В это утро он как-то особенно остро ощущал присутствие Галины в доме. Звук ее шагов раздражал его. Ему казалось, что она все делала шумно только для того, чтобы напомнить ему о себе. Ей трудно было видеть его с Наташей в квартире, он понимал это; и понимал (из той своей жизни с ней, в которой не все было только дурное и мрачное), что она должна была страдать теперь, и ему было неловко перед Галиной, будто он был в чем-то виноват перед ней. «Но какое мне дело до ее страданий? Это глупо и пошло, и ничего назад не вернешь», — думал он, продолжая прислушиваться к раздававшимся звукам.
— Ты что же молчишь? — затем снова спросил он у Наташи, уже сквозь протертые очки взглянув на нее и стараясь войти в ту свою ложную интонацию спокойствия и радости, с какой он все эти дни обращался к ней.
— Я заметила, — сказала Наташа. — Ты был мрачен. Но я не подумала, что ты ревнуешь, — с удивлением как будто добавила она, не нарушая того общего счастливого выражения, какое с первой минуты пробуждения было на ее лице.
Впечатление от вечера у Лусо связывалось у Наташи прежде всего с впечатлением своего успеха. Она знала, что понравилась вчера не только Тимонину, но многим на вечере, и ей казалось (из своего женского эгоистического чувства), что теперь, после этого своего успеха, она еще более должна была нравиться мужу. «Разве я виновата? Ты можешь только гордиться мной», — выражали ее глаза, смотревшие на Арсения. Вчерашнее счастливое беспокойство, какое она испытывала при появлении Тимонина, она видела, не мешало ей сейчас с прежнею силой любить мужа; и ей было радостно от того, что так просто и возможно было быть чистою перед ним.
— Я, наверное, излишне веселилась, — все же проговорила она, — но было все так на уровне, так хорошо.
— Да и люди были интересные, — согласился Арсений, подумав о Кудасове. — А я не потому был мрачен, — затем сказал он. — Я заходил вчера к председателю жилищного кооператива. — Он пододвинул стул и сел напротив Наташи, лицо которой сейчас же насторожилось, как только он заговорил о квартире. — Не хотелось тебя перед вечером волновать, но дела наши ни к черту, просто не знаю, не знаю. — И он каким-то будто остановившимся, будто загнанным взглядом посмотрел перед собой. Ему снова вспомнился весь тот неприятный разговор с председателем жилищного кооператива, какой угнетал его на вечере, и снова (как и на вечере) все только что занимавшее Арсения отодвинулось на второй план перед этим главным и казавшимся ему неразрешимым вопросом.
— Но дом-то готов, ты сам говорил, — возразила Наташа, поднимаясь и садясь на постели и попадая лицом в полосу лившегося от окна солнечного света, жмурясь и отодвигаясь от него. Утро было ясное, теплое, и вместе с солнечным светом сквозь приоткрытую форточку проникал в комнату с бульвара еще свежий утренний воздух, и был слышен гул срывавшихся от светофора машин.

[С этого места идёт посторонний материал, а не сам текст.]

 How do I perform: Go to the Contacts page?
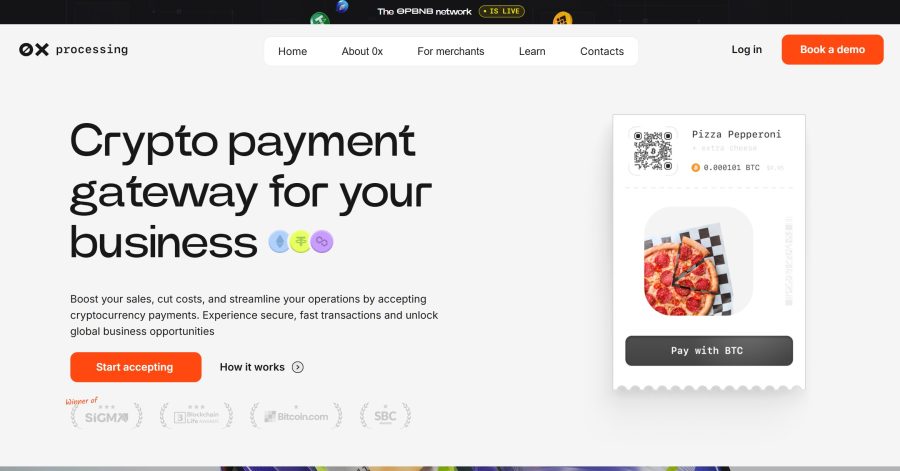coord(602,51)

— Прикрыть? — спросил Арсений, подаваясь к окну, чтобы задернуть штору.
— Нет, нет, не надо.
— Так вот что он говорит. — Он опять посмотрел на Наташу и затем мимо нее своим устало-остановившимся взглядом. — Строители виноваты, не тот, видите ли, паркет настелили.
— Господи, при чем тут паркет? Не все ли равно, какой паркет под ногами.
— Стоимость разная, но взрывать готовые полы и заменять новыми все равно никто не будет, это смешно, хотя, как я понял, именно в этом все дело. По смете были запланированы как будто бы одни отделочные материалы, а строители поставили совсем другое, что нашлось под рукой, и перерасходовали смету. Теперь они требуют, чтобы кооператив оплатил перерасход, а кооператив отказывается, и они не отдают ключи.
— Но есть же какие-то законы, — сказала Наташа, вполне убежденная в том, что на все в государстве есть разумные законы и что никакие дела (тем более квартирные) не могут зависеть от желания или нежелания отдельных людей.
— Законы есть, но сумма круглая, десять тысяч, — заметил Арсений. — На каждого пайщика примерно по двести рублей. В конце концов, какие это деньги — двести рублей? Согласились бы, и все, и черт с ними, — сказал он точно с той же мрачной решимостью, как он говорил вчера председателю жилищного кооператива.